Fortunately for those who might share my taste, the Prado has a large section of Flemish painters (1000 paintings) including Van de Weyden, Bosch ("the Garden of Delights") and Rubens and 200 works from Dutch painters.
Most spectacular is Jerome Bosch whose pictures have always fascinated viewers; Philip II, king of Spain, was a major art collector who liked the bizarre fantasies of this Netherlandish master.
If in his time Bosch was regarded as the inventor of monsters and chimeras, today his paintings still hold as an intriguing attraction reflecting mysterious practices of the Middle Ages.
I was surprised during my last visit at the Prado to notice that guides stopped their groups in front of his famous triptych " The Garden of the Delights " to explain at length its symbolism, while in previous years they would spend more time on Velazquez and other painters of the Spanish school.
Jerome Bosch seems a rising star in the world of the fans of the esotericism, the mysteries and the sects. Should we see here a collateral effect of the "Da Vinci Code" esoteric passion?
With the help of Google Earth it is now possible to see major works of the Prado such as the Garden of Delights in detail and high resolution. Fantastic!
On the other side of the Paseo del Prado, the Thyssen-Bornemisza Museum was enlarged in June 2004 to display more than 200 paintings collected by Carmen Thyssen-Bornemisza.
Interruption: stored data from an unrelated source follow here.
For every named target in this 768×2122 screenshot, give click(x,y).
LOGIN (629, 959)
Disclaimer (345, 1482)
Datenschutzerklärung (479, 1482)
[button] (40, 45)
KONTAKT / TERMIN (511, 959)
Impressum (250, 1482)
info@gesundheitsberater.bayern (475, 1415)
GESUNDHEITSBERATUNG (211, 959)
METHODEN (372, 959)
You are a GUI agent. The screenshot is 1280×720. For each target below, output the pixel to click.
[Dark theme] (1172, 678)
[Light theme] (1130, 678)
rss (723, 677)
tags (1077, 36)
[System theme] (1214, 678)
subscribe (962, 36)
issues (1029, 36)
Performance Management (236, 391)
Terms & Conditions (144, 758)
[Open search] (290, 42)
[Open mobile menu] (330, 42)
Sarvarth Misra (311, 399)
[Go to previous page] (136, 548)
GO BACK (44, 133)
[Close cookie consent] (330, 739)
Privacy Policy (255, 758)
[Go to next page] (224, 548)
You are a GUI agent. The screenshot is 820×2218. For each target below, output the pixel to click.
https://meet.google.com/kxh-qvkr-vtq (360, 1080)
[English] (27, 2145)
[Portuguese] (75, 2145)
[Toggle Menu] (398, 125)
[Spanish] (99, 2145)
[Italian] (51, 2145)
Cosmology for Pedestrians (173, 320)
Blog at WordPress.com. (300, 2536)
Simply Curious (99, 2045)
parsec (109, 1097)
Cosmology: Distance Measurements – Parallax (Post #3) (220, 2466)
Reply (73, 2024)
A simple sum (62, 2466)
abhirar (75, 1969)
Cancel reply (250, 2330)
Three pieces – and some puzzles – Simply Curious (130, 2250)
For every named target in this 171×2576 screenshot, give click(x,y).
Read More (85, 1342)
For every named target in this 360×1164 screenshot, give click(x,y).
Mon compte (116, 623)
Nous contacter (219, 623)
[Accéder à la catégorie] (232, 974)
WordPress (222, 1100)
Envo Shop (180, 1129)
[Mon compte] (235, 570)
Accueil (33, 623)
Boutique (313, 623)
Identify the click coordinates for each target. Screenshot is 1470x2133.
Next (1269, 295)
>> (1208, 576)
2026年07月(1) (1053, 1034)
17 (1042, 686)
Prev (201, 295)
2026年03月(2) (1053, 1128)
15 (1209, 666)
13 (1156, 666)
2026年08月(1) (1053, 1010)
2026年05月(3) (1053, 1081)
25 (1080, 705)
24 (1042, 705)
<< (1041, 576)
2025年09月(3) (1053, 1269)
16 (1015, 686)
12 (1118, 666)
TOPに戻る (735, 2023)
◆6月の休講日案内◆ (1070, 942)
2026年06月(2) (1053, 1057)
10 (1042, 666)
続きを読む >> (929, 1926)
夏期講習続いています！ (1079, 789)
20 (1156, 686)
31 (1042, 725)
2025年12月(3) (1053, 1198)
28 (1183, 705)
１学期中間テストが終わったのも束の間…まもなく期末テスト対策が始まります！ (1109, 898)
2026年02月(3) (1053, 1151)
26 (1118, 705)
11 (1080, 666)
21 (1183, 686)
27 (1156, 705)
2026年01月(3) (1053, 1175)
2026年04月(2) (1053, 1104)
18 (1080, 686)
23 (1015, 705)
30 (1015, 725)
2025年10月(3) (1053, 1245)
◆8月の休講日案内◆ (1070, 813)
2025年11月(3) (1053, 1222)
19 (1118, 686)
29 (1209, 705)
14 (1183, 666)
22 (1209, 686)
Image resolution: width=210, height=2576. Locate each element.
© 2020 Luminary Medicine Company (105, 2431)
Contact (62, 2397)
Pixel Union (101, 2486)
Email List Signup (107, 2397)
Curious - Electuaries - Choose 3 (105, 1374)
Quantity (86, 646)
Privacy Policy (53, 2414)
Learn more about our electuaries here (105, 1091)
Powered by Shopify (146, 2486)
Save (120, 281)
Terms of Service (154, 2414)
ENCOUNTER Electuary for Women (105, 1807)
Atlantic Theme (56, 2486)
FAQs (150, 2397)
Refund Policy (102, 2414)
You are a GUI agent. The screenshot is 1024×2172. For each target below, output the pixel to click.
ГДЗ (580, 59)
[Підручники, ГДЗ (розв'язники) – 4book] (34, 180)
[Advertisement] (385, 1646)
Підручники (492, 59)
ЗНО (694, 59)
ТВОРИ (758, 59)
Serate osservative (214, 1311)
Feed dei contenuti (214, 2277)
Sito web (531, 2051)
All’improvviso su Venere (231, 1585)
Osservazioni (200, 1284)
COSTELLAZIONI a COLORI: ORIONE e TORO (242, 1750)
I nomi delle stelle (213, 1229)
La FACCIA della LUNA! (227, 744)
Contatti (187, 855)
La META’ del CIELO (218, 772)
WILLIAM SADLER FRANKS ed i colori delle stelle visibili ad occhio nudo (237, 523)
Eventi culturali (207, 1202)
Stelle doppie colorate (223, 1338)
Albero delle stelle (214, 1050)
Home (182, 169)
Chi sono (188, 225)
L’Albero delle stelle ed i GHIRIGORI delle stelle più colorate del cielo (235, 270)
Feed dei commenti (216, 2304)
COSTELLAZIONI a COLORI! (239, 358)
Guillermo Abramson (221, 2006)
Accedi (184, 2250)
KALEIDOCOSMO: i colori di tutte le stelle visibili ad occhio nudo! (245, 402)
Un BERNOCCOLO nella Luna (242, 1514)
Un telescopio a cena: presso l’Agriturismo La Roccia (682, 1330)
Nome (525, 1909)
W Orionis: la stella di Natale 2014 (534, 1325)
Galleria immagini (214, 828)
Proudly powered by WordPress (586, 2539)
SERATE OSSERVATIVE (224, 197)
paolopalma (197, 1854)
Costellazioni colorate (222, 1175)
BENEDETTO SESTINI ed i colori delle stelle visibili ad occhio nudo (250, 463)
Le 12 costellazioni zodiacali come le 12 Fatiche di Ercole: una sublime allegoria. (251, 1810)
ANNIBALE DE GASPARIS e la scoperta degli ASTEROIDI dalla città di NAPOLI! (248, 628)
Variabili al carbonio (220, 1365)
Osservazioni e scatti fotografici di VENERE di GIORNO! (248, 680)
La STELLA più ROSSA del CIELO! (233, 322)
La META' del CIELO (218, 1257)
The collection of the Baroness is a natural continuation of the historical Thyssen-Bornemisza collection (located in Madrid since 1992) and includes 17th century Dutch painting, 19th century landscape, North American painting, Impressionism, Post-impressionism and Avant-Garde movements. It is a real pleasure to visit the new galleries which complement the historical collection. Quality and variety are the characteristics of this museum which now belongs among the Europe?s best museums of paintings.
To conclude: a visit to Madrid must include both museums.